Сказав Сереже, что сейчас разогреет борщ, Нина Александровна прошла на кухню, разложила продукты в старом холодильнике, как всегда, стреканувшем ее по пальцам электричеством. Потом она из полной суповой кастрюли, где ломкий круг оранжевого жира был с прозрачной слезой, щедро наворотила густого розового месива в кастрюльку поменьше, поставила на газ, и холодное желе стало тонко закипать по краям. Борщ получился хорош: через десять минут, когда Сережа сутуло примостился на табуретке, перед ним стояла полная тарелка яркого горячего варева, сдобренная целой оладьей разнеженной сметаны, и на тарелочке отдельно лежали, на выбор аппетита, толстенькие бутерброды. Глядя на хорошую, мечтательную улыбку, которая постепенно, по мере того как ввалившиеся щеки теплели от еды, разгоралась на молодом Сережином лице, Нина Александровна чувствовала, что и у нее что-то отпускает, размягчается там, где у человека в душе все должно быть твердо. Конечно, в последнее время она стала чересчур доверчива к хорошему: жизнь делалась все тяжелей, а Нина Александровна все податливее отзывалась на ее случайные и слабые улыбки, может, даже означавшие совсем не то, что виделось ей со стороны. Она и сама догадывалась, как легко ее купить всего лишь видом младенца в коляске или, к примеру, сценкой дружеского разговора, но соглашалась ценить себя все более дешево, потому что ей уже хватало даже крошек благости, которые размокали в ее душевной влаге в какую-то теплую кашку. Вот и сейчас, поглядывая на зятя, все охотней черпавшего из тарелки мягкую забеленную гущу, Нина Александровна верила, что он, быть может, отыскал хорошую работу и скоро семье уже не придется тянуться в нитку, дожидаясь пенсионного числа.

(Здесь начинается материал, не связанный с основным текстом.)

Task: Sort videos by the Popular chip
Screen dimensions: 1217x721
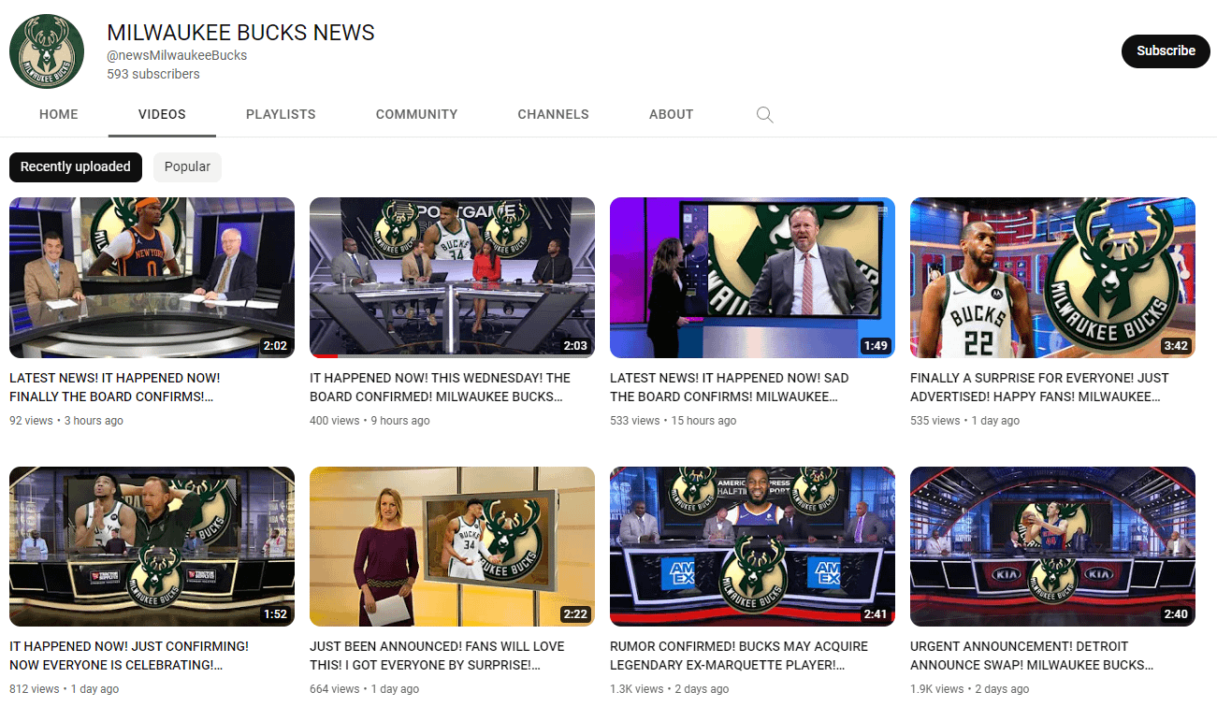Action: coord(187,166)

Сама Нина Александровна вовсе не хотела есть: кислая булка из уличного кафе тянула желудок комом тяжелого теста. Алексей Афанасьевич обычно спал об эту пору дня — вернее, забывался тем, что можно было в его неизменном существовании считать человеческим сном, — и негромко храпел, поблескивая правым приоткрытым глазом, в то время как мозг его горел подобно молочной лампе, так что ясно рисовался разбрызганный синяк инсульта, делавший Алексея Афанасьевича похожим на неведомого ему Михаила Горбачева. Нина Александровна обычно проводила это время на кухне, чтобы не тревожить парализованного своим ходячим грузным присутствием, но сейчас, в состоянии размягченной душевности, ей хотелось его покормить. Решив сначала заглянуть, она слегка приоткрыла комнатную дверь. Только тут до нее дошло, что храпа не слышно. В растерянности остановившись на пороге, Нина Александровна сразу увидела, но не сразу поняла, что на кровати, горевшей, будто фарами, большими золочеными шарами, творится что-то необычное. Постель, которую Нина Александровна, уходя, оставила в гладком чертежном порядке, с аккуратным, будто ручка в нагрудном кармане, парализованным внутри, теперь измялась и стеснилась в ногах у больного, одеяло висело углом. Левая рука у Алексея Афанасьевича лежала совершенно отдельно и казалась почти такой же большой, как и целое тело, в странном извороте которого было что-то безрукое, рыбье. Но более всего Нину Александровну поразила легкая белая веревочка, крепившаяся каким-то выплетенным в воздухе вензелем к решетчатой спинке кровати. На другом конце веревочка заканчивалась петлей, криво лежавшей на лице парализованного: Алексей Афанасьевич, измененный и отмеченный этим словно бы небрежной рукою нарисованным кружком, дико выглядывал из него, и правый выпученный глаз его моргал, в то время как другой, полуприкрытый, слегка подергивался, словно жухлый древесный листок, по которому щелкают дождевые капли.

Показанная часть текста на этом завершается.